Due to the open and experimental nature of the project, and the fact that they kept rewriting and amending the script during filming, the filmmakers set themselves ten rules to impose some creative restrictions. These rules, based on their experience with previous short films, were:
Painting is done in front of the camera (the only means they had to check animation progression was the small screen of the camera, so they didn’t worry about creating smooth, solid animation).
There are no puppets (in the sense of conventional, rigged puppets).
Everything can become a sculpture (meaning that everything in the frame can be sliced, chopped, transformed, or animated).

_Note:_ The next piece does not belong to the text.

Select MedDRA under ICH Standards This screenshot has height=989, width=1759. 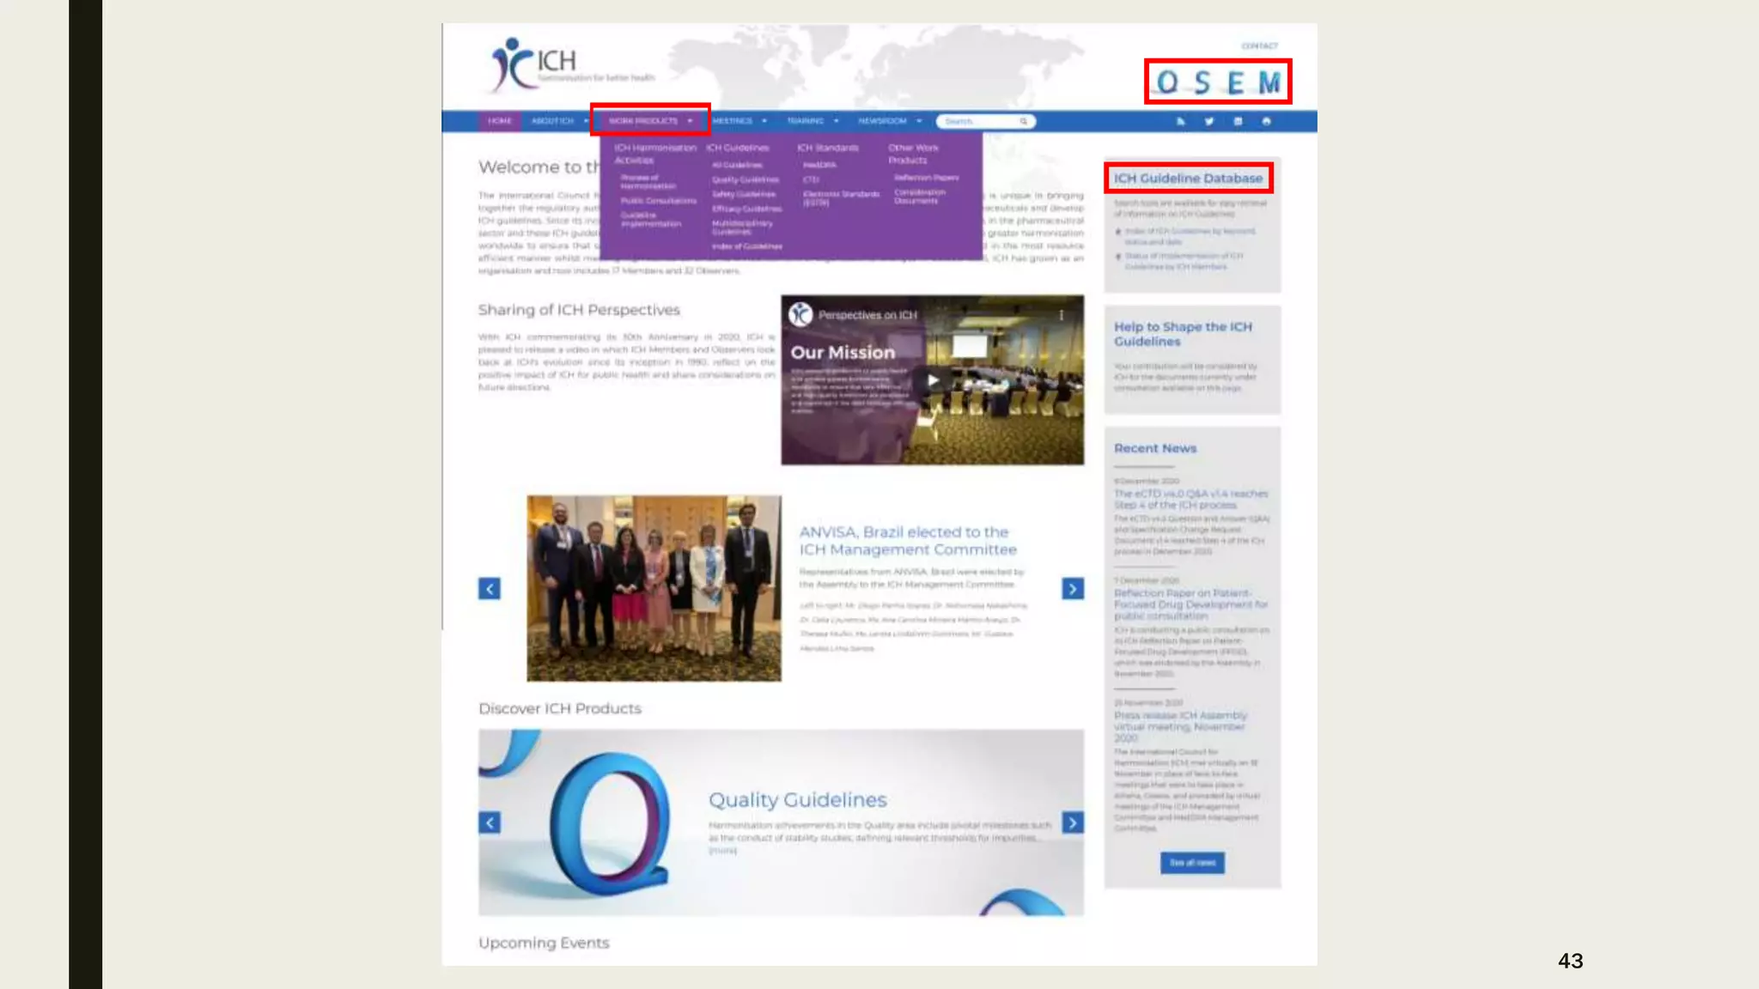(x=819, y=165)
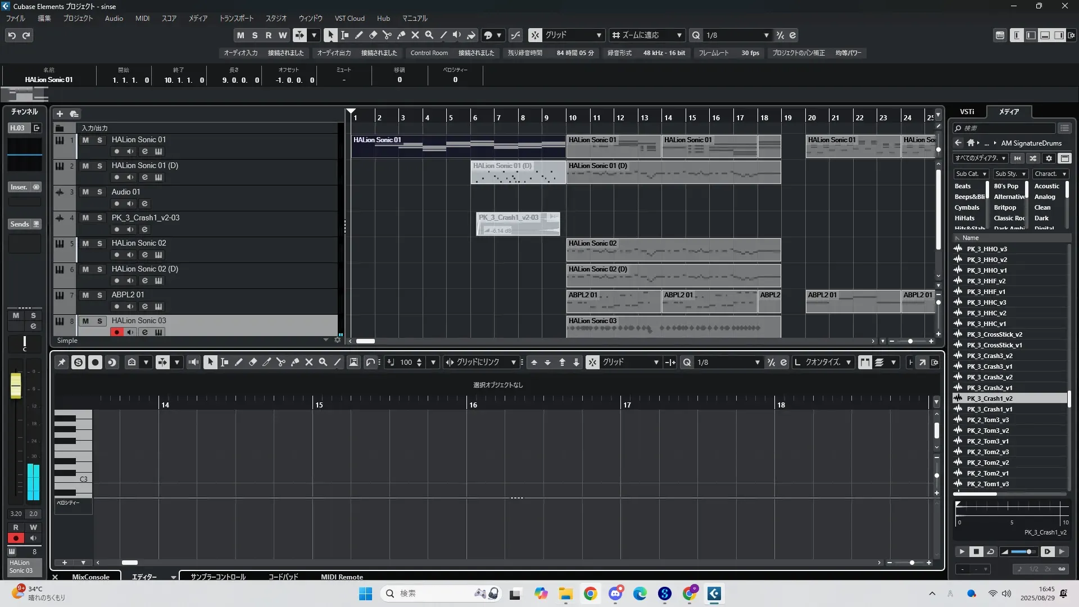Open the プロジェクト menu
The width and height of the screenshot is (1079, 607).
pos(78,19)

There is no fade to black.
The movie is a long sequence shot.
It has to be a normal movie (normal meaning it follows a linear narrative).
Color is symbolic.
The camera never stands still between frames (it constantly keeps moving).
María is beautiful (the protagonist’s distinctive features, such as blonde hair and blue eyes, remained stable through the whole movie).
It is a workshop, not a film set (evidence of the creative process, such as strings holding the figures, can appear on camera).
This set of rules served to speed up the animation process. For example, rule eight negated the risk of accidentally moving the camera. But they also posed some additional problems. As the movie was shot in various different art galleries and workshop spaces, rules four and five presented a challenge, but were overcome by zooming into a portion of the frame during transitions to new studio locations.
Despite their interest in other disciplines, animation remains important to both filmmakers. León does not have an immediate project planned but promises to come back to animation again in the future, describing it as “the only artistic medium that allows the combination of all the disciplines that interest me most,” including literature, sculpture, painting, sound, and music.
León’s current project is the animated short film Strange Creatures, adapted from the children’s book of the same name. The book was co-written by Cristina Sitja, who also provided the illustrations and will co-direct the film, scheduled for release in 2019.
La Casa Lobo (The Wolf House) is currently playing on the film festival circuit around the world, including this week at the Festival du nouveau cinéma in Montreal, Canada.